L'insomnie chronique peut aussi causer des problèmes de santé tels que des troubles gastro-intestinaux, des infections virales et des maux de tête. De récentes recherches ont démontré qu'elle est associée à des risques d'hypertension artérielle. D'autres études ont prouvé qu'il existe un lien entre le manque de sommeil chronique réel, la prise de poids et le diabète. Les nuits de sommeil perturbées engendreraient en effet des risques de diabète par résistance au glucose.
Vaincre l'insomnie
L'insomnie n'est pas une fatalité. Elle se traite efficacement par une thérapie cognitive et comportementale. Elle vise à identifier les sources de l'insomnie, à modifier les mauvaises habitudes de sommeil et à rétablir chez le patient son cycle naturel de sommeil. «En général, entre 6 et 12 séances sont suffisantes et son efficacité est de 85 %», précise M. Clairoux. Certains ne se débarrasseront pas de toutes leurs difficultés de sommeil, mais ils auront amélioré leur sommeil.
Il existe aussi des médicaments pour dormir, mais ils ne devraient être employés qu'en cas de nuits blanches en raison de leurs effets secondaires et des risques de dépendances physique et psychologique. «C'est un peu comme mettre un pansement sur une plaie. L'insomnie est un symptôme, pas une maladie. On doit en identifier les causes pour pouvoir agir», précise M. Clairoux.
Changer ses habitudes
Les insomniaques ont intérêt à développer une hygiène de vie favorable au sommeil. «Certaines personnes affirment souffrir d'insomnie, mais boivent de l'alcool avant d'aller au lit, dorment avec leurs vêtements et ont une literie inconfortable. On doit s'efforcer de se créer un rituel au sommeil pour avoir une relation d'amour avec lui!», conseille le directeur de la Fondation Sommeil. La chambre à coucher doit devenir un lieu de repos et non de frustration. «Pas de boulot ni de lecture dans cette pièce qui doit être réservée au dodo ou aux activités sexuelles. Dès qu'on a les yeux qui piquent ou que l'on bâille, on se rend au lit. Et si on ne parvient pas à dormir après 20 minutes, on en sort.»
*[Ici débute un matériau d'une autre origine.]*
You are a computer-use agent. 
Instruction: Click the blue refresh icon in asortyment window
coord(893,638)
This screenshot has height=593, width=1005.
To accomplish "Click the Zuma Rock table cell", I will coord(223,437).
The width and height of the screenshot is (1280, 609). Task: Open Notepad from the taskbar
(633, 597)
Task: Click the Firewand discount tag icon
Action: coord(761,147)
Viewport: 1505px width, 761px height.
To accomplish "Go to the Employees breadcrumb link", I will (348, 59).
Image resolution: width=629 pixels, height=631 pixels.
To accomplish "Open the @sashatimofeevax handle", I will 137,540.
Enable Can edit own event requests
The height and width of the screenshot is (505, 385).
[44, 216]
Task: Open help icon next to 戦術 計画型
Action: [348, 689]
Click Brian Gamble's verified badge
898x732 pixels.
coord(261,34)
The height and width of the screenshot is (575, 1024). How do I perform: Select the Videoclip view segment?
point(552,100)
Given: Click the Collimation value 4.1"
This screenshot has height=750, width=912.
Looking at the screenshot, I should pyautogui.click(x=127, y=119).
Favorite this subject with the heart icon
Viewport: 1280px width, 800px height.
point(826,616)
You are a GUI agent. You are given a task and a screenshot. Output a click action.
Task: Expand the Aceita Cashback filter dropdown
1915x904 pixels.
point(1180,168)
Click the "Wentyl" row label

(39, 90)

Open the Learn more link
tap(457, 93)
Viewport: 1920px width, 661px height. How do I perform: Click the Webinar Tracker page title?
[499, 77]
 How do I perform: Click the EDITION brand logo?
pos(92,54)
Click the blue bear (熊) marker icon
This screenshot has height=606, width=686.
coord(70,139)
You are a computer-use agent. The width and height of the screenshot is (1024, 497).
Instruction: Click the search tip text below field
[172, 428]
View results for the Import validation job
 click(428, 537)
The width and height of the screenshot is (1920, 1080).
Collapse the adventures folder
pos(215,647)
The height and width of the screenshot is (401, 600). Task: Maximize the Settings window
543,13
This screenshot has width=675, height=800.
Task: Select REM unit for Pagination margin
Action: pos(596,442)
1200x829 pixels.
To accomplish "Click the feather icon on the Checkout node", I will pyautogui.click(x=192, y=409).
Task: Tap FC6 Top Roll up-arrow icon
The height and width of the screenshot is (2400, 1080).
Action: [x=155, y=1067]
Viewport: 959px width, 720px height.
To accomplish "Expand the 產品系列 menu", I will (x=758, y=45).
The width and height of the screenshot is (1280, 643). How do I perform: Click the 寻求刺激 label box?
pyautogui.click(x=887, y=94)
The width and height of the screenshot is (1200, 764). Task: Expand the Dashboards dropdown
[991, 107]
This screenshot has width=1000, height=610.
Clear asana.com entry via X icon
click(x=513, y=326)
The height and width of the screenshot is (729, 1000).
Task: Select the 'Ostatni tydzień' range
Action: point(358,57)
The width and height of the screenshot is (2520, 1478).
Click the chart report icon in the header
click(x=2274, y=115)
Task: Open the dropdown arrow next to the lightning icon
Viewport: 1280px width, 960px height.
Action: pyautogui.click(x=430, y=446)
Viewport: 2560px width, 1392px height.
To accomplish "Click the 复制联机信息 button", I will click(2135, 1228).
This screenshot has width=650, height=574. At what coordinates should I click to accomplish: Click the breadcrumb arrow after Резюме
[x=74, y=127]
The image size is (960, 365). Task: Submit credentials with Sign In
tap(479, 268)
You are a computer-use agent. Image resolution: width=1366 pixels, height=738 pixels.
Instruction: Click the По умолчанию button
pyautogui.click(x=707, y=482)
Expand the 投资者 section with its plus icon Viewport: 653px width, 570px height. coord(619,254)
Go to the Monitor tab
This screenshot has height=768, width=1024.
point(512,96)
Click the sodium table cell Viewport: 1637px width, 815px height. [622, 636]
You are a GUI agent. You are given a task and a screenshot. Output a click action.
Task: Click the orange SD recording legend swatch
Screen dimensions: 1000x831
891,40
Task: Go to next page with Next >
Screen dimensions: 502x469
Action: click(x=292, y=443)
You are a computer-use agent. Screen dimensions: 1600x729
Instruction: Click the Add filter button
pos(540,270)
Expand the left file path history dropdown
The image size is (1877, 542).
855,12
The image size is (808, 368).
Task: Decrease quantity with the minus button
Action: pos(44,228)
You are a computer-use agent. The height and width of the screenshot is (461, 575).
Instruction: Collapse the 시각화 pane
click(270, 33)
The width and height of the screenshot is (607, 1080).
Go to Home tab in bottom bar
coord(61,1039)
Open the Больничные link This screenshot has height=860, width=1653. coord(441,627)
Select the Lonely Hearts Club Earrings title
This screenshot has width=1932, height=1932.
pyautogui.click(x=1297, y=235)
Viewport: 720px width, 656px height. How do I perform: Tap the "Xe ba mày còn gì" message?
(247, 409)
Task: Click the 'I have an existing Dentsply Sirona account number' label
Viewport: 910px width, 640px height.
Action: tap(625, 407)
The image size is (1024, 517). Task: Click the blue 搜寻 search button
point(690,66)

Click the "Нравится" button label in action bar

Insomniaque un jour, insomniaque toujours? «C'est un peu comme demander si on peut guérir l'anxiété... Il y a des optimistes et des pessimistes. Oui il y des personnes qui sont prédisposées à l'insomnie. Mais je pense que si l'on parvient à faire un bon bilan, identifier les causes et appliquer les traitements, on peut parvenir à des résultats très positifs», conclut Jacques Clairoux.
Suggestions de lecture
Vaincre les ennemis du sommeil, Charles M. Morin, Éditions de l'Homme, 2009, 288 pages.
Références
Daley, M., Morin, C. M., LeBlanc, M., Grégoire, J.-P., & Savard, J. (2009). The economic burden of insomnia: direct and indirect costs for individuals with insomnia syndrome, insomnia symptoms and good sleepers. Sleep, 32, 55-64.
Daley, M., Morin, C. M., LeBlanc, M., Grégoire, J.-P., Savard, J.,& Baillargeon, L. (2009). Insomnia and its relationship to health-care utilization, absenteeism, productivity and accidents. Sleep Medicine, 10, 427-438.
Morin, C. M., Bélanger, L., LeBlanc, M., Ivers, H., Savard, J., Espie, C., Mérette, C., Baillargeon, L., & Grégoire, J.-P. (2009). The natural history of insomnia: A population-based 3-year longitudinal study. Archives of Internal Medicine, 169, 447-453.